This is a new generation of young people, enabled by technology, enlightened by tragedy, and motivated by justice to make sure the call to end gun violence in schools and keep communities safe is no longer ignored.

There were many emotional speeches on this day. Each one topped the other.  I liked Sam Fuentes, who was hit by shrapnel during the Parkland shooting. So emotional was she during her moment, she actually got sick on stage.

“I just threw up on international television and it feels great,” Fuentes said.  She recovered to lead the throngs in the singing of “Happy Birthday” to Nicholas Dworet, a fallen Parkland student, who would have turned 18 today.

Old enough to vote. And that was the point. These young people really are the future. Cliché as that might sound, that’s the real deal.

Looking west, people fill Pennsylvania Avenue during the “March for Our Lives” rally in support of gun control, on March 24, 2018, in Washington, D.C. AP PHOTO

The students realize change won’t come in a week, a month, or even a year. But they seem to have the maturity to know, they have the power of youth: the promise. The potential.

They are young dynamites.

The NRA, the gun lobby, ignores them at its own risk. Most of the Parkland speakers, from the very youngest who was 11, to the actual high school survivors, were so damn articulate.

They sounded like political candidates now.

But the best of the speakers were the ones who struck emotional chords.

Emma Gonzalez has become one of those thrust to the lead, and her talk did not sound like a stump speech. She stuck to the power of the names, naming her victim classmates and saying how they would never–you fill in the blank.

And then she went silent. Stone silent. She cried.

The crowd didn’t know what to do.

They cheered. And then she cried.

They went silent again, and Gonzalez closed her eyes.

The diverse crowd started up a chant. They didn’t understand. They wanted to fill the void.

Fidgeters, no doubt.

But then they went quiet. They got it. They understood the silence.

All you could hear was the pulse of a city, of a world, taken over by a movement.

There were cries of “I love you.” But they all got it.

Then a watch-type alarm went off, indicating six-minutes and twenty-seconds had elapsed. The time that had passed since she took the stage.

It was also the time it took for a gunman to shoot up Marjory Stoneman Douglas High on Valentine’s Day in Parkland, Florida, ditch his gun, and mingle in with the crowd.

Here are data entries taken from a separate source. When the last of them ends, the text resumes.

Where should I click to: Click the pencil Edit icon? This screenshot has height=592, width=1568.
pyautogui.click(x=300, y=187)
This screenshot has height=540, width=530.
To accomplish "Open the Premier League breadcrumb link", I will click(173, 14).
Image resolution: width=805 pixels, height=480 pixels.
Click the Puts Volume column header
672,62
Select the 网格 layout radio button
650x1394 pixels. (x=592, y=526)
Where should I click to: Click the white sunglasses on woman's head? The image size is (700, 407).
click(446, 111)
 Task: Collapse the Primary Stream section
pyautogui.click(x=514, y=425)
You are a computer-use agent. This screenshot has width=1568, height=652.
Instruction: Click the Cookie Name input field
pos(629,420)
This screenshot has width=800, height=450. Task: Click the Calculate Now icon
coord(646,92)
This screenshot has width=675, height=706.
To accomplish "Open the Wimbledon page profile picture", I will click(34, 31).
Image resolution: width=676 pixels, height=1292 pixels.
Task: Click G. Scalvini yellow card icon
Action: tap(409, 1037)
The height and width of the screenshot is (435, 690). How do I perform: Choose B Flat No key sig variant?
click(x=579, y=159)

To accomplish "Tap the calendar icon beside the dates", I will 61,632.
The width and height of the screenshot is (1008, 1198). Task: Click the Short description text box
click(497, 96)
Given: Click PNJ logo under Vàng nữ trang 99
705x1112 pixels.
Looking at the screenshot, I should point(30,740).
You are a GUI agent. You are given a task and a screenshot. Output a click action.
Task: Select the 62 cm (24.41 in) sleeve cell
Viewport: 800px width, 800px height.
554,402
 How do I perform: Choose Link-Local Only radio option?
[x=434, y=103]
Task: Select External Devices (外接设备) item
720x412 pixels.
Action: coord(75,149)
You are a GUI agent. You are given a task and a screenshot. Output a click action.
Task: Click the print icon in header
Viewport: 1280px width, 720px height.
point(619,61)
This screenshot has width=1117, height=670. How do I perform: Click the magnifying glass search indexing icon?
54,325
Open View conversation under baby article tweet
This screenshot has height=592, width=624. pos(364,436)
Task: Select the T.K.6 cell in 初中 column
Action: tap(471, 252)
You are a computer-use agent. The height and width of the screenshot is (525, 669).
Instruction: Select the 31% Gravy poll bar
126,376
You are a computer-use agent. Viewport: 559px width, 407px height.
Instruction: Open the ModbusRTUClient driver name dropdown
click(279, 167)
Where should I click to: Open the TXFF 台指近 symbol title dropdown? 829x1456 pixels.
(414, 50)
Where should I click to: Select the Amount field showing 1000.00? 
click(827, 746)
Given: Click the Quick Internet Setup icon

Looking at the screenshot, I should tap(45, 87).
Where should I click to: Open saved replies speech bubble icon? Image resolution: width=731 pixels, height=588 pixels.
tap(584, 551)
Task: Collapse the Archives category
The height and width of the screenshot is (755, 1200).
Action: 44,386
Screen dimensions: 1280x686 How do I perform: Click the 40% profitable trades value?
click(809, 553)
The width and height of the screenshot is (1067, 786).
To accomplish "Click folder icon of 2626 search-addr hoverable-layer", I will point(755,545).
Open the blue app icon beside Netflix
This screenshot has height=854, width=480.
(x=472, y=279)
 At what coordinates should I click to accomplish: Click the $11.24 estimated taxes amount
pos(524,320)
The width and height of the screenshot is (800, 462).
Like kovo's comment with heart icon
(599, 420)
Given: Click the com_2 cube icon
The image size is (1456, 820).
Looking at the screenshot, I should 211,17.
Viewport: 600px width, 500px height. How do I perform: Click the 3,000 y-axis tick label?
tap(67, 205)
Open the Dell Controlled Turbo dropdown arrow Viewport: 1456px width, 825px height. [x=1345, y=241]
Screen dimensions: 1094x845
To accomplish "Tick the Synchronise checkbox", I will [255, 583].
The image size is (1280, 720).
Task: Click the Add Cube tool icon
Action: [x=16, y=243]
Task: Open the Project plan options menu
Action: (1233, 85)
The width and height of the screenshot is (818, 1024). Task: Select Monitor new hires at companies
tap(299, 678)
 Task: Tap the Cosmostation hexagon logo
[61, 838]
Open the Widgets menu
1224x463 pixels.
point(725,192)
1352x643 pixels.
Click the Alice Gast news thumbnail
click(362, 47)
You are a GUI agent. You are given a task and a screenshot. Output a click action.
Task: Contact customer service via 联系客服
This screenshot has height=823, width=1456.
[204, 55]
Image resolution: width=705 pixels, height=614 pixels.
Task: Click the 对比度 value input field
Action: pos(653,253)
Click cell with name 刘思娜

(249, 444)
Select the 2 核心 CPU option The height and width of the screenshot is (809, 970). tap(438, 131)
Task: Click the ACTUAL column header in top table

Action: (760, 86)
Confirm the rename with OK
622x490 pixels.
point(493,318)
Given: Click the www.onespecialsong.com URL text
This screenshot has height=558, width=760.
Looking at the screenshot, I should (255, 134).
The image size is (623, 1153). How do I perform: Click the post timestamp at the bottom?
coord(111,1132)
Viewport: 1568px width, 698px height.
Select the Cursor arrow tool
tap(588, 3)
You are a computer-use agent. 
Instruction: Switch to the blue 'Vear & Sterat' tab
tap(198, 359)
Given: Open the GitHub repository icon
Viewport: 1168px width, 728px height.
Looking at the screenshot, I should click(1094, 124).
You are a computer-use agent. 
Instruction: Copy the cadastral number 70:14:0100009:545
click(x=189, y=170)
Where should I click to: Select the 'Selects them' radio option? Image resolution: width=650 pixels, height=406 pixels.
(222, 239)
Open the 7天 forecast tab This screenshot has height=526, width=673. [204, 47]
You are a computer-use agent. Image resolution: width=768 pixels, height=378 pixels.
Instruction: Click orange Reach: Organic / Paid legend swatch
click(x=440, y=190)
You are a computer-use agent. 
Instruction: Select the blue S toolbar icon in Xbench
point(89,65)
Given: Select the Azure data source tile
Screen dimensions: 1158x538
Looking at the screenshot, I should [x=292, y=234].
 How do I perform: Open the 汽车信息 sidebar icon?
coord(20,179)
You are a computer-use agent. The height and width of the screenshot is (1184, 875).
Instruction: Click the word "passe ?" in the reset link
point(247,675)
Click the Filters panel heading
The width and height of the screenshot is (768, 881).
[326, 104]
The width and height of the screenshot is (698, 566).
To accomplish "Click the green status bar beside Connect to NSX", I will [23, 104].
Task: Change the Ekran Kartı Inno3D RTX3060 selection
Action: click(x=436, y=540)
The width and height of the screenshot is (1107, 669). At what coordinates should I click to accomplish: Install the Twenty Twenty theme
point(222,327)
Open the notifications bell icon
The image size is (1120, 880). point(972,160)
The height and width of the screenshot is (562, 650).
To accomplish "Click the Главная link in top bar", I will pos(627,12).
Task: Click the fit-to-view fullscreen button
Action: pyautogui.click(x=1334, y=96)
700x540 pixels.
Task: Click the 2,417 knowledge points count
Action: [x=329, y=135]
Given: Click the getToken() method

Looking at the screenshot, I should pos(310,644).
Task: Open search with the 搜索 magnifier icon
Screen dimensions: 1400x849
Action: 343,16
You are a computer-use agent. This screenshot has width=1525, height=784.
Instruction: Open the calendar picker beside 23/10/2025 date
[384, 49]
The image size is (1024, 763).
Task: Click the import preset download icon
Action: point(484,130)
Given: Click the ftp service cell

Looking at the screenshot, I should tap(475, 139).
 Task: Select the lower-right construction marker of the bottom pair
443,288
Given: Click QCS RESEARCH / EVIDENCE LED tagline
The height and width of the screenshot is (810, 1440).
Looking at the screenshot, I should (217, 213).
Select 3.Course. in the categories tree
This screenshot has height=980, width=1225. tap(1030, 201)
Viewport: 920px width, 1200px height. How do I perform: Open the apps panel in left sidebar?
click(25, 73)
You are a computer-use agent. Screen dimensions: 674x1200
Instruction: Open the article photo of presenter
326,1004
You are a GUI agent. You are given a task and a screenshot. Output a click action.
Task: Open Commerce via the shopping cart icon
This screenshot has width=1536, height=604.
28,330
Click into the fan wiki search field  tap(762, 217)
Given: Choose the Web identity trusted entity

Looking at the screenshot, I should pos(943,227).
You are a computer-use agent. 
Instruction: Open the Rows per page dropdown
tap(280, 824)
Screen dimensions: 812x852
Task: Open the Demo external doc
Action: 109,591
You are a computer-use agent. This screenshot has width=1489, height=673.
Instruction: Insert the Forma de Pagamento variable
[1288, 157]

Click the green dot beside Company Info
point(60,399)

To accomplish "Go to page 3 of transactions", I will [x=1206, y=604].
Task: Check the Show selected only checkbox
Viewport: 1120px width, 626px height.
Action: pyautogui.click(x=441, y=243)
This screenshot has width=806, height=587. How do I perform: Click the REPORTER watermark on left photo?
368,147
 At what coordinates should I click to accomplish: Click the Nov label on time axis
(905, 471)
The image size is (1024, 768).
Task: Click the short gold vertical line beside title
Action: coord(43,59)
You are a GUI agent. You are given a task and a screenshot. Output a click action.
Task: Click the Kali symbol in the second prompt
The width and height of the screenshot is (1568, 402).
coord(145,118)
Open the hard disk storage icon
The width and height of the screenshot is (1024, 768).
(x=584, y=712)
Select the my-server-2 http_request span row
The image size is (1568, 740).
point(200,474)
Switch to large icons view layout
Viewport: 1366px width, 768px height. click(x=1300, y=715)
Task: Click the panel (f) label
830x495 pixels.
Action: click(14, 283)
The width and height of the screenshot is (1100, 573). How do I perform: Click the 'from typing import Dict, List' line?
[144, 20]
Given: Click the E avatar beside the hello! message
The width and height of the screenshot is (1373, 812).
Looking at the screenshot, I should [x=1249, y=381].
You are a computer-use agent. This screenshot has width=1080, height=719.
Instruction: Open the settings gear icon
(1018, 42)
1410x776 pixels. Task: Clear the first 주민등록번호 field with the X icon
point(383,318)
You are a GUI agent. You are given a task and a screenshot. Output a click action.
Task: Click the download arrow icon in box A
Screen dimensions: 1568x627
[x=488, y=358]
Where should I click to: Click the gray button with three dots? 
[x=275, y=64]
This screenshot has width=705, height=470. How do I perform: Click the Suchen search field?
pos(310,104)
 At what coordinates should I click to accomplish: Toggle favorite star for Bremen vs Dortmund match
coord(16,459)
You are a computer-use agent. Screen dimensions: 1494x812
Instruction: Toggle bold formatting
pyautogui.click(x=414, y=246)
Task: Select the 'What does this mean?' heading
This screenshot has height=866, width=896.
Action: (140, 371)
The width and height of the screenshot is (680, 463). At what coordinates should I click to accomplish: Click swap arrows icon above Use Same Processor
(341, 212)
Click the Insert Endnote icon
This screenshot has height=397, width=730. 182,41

“Fight for your lives,” Gonzalez said, “Before it’s someone else’s job.”

One of the drop-the-mic moments that got to me. There were too many.

If you’re a parent of a certain age, then maybe this is a turning point too, where we see that the way we Baby Boomers coddled our kids (known as millennials) might have been just wrong. We might have overprotected them.

What the Parkland survivors of the Stoneman Douglas high school massacre represent is an awakening. They were privileged enough to be coddled. But smart enough to know they aren’t immune from the real world. And that after being shot up, they must exercise their voice.

And now their activism has ignited a long dormant spark in American society. The youth. Spoiled? Self-centered? Apolitical? Not after being shot up in school.

The same thing that sparked the civil rights demonstrations and the war protests of the ‘60s is now fueling a movement that doesn’t look like a passing fad.

This is usually how it works everywhere. Europe. Asia. The Philippines.

Student protest is nothing new. It’s just been dormant in the U.S.

But now the model is emerging for all to see. Especially if you’re a do-nothing politician beholden to the gun lobby. Notice them. Fear them. They are a diverse, articulate, and savvy group. Filled with promise and potential, they can be anything.

But most of all, they want justice now.

And if you’re in the Philippines, you know what students meant to People Power.

Here’s the truth: Your voice is more powerful and counts more than ever, right now.

Emil Guillermo is journalist and commentator who writes a column for the North American bureau. Listen to his podcasts on iTunes. Twitter @emilamok.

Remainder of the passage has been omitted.